Er hangt voortdurend iets bovenin mijn zicht.
En het allerergste en wat ik niet begrijp dus help me even: hoe maken brildragende vrouwen met min 5 ½ hun ogen op? Ik moet zó dicht voor de spiegel staan dat er geen ruimte overblijft om een potlood handig te manoeuvreren.
Mascara kan op de gok, dat is geen probleem, maar omdat ik nu vrijelijk in mijn ogen wrijf (“Ha! Zie wat ik kan zonder lenzen!”) smeer ik die zwarte pasta over mijn wangen zonder dat te beseffen dus eigenlijk is make-up waardeloos voor brildragers.
En dat maakt mij (ten zesde?) een ander persoon. Eentje die zich om 9.00 uur gisterochtend, als ze de eerste vergadering binnenstapt, realiseert dat ze de hele dag nog niet in de spiegel heeft gekeken.
Ik borstel mijn haar, ik douche, zet mijn bril op, kleed me aan en ga de deur uit.
Het moge duidelijk zijn dat ik daar wat van schrik. Ik heb natuurlijk ook wel eens gehoord van behekste spullen.

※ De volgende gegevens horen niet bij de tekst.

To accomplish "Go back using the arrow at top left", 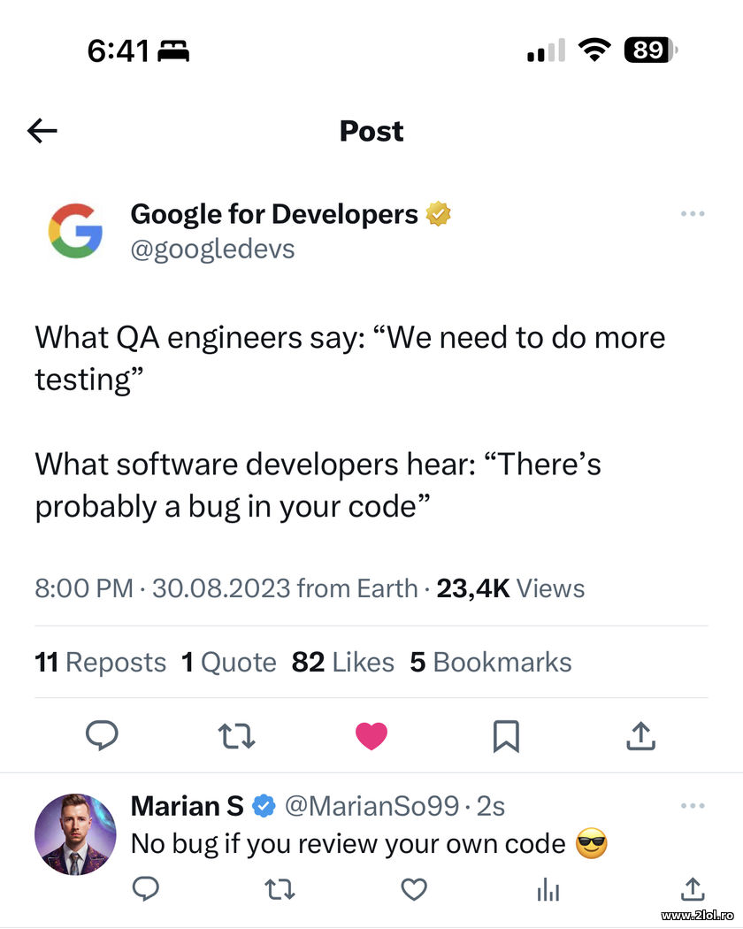I will [x=42, y=130].
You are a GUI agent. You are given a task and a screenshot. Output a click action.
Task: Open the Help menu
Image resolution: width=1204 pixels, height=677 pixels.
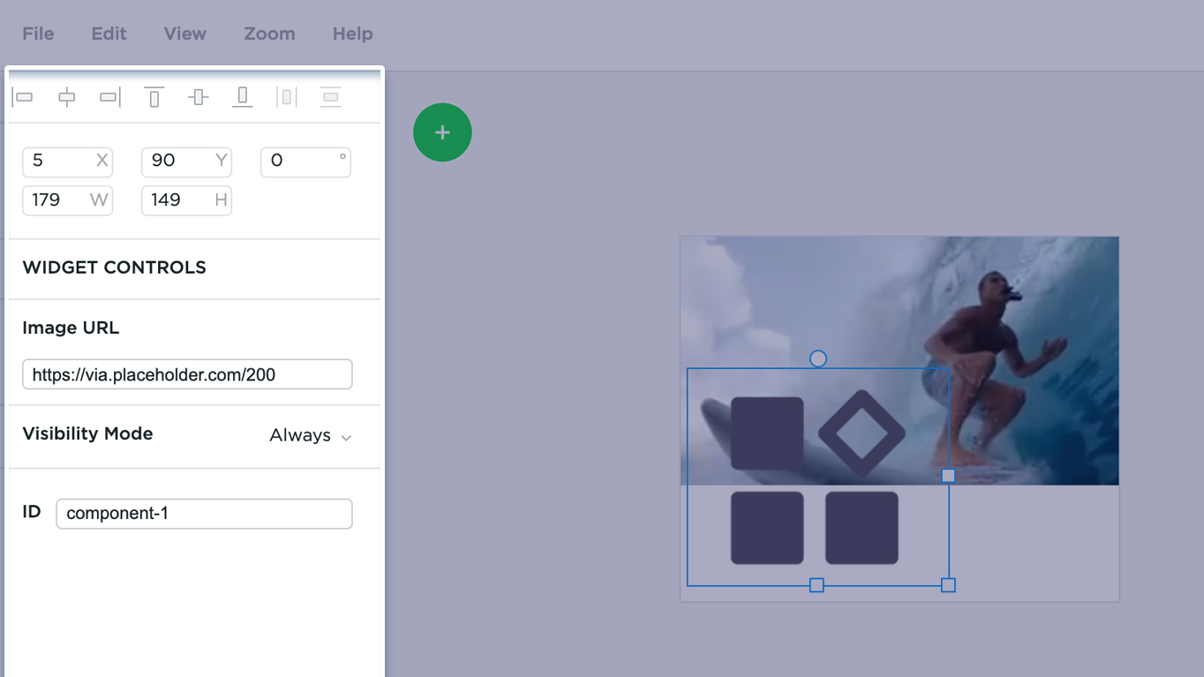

Dus toen ik een half uur na de opticien met Paul koffie dronk en ik dit voor hem samenvatte, begreep ik wat me te doen staat.
Ik regel lasertochten naar Tsjechië, neem per keer 7 mensen mee in een Volkswagenbusje, want dat is een mooi aantal dat in één dag geholpen kan worden. Ik sluit een deal met een vakantiepark, want dat moest van Paul die er ook graag evenementen omheen wil organiseren.
Ik hoop dat hij bedoelt dat hij ons met zijn mooie stem gaat voorlezen als we ’s avonds in dat vakantiepark in de grote bungalow om de open haard zitten te staren in het niets want bij sommigen zal het niet goed zijn gegaan en die moeten dan blind terug naar Nederland.
Met anderen, mij bijvoorbeeld, gaat het voorbeeldig, dus ik schenk de drankjes in en leer de blinden in 2 dagen met hun handicap omgaan.
Zulke schone taken zie ik nog wel op mijn weg liggen. Ik ben een echte visionair.


16 september 2014

Dubbel i

Het is heiig.
Met dubbel i.
Heiig als voorbode van herfst.
Herruf-s-t.
Ik heb moeite met dat woord, hoe prachtig ik het ook vind.
Mijn moeder kan 'afspraak' niet uitspreken.
Af (slis) puraak.
Ik kan "groen gras groeit graag" niet uitspreken. Wel schrijven.
Goddank bestaat het geschreven woord. Ik zou anders niets meer durven zeggen.
Ook wel weer rustig.
Dat ik uitspreek als "gustig".

Zijn er meer woorden met dubbel i?

14 september 2014

Dat zullen we nog wel eens zien

Geen 4 mijl? GEEN 4 MIJL??!
Dat zullen we nog wel eens zien mevrouw de huisarts!
Op de afgesproken dag belde ik haar secretaresse voor de foto-uitslag.
Nou, niks aan de hand, geen fractuurtje te zien.
Ik werd pissig. Want hoezo geen fractuur? Waar komt die pijn dan vandaan?
Ik smeet de haak op mijn iPhone en pakte hem meteen weer op om het nummer van de fysiotherapeute te draaien. Maandagochtend kan ik er terecht. Daarna mailde ik Toon de Trainer: je kunt mij maandagavond op de atletiekbaan verwachten!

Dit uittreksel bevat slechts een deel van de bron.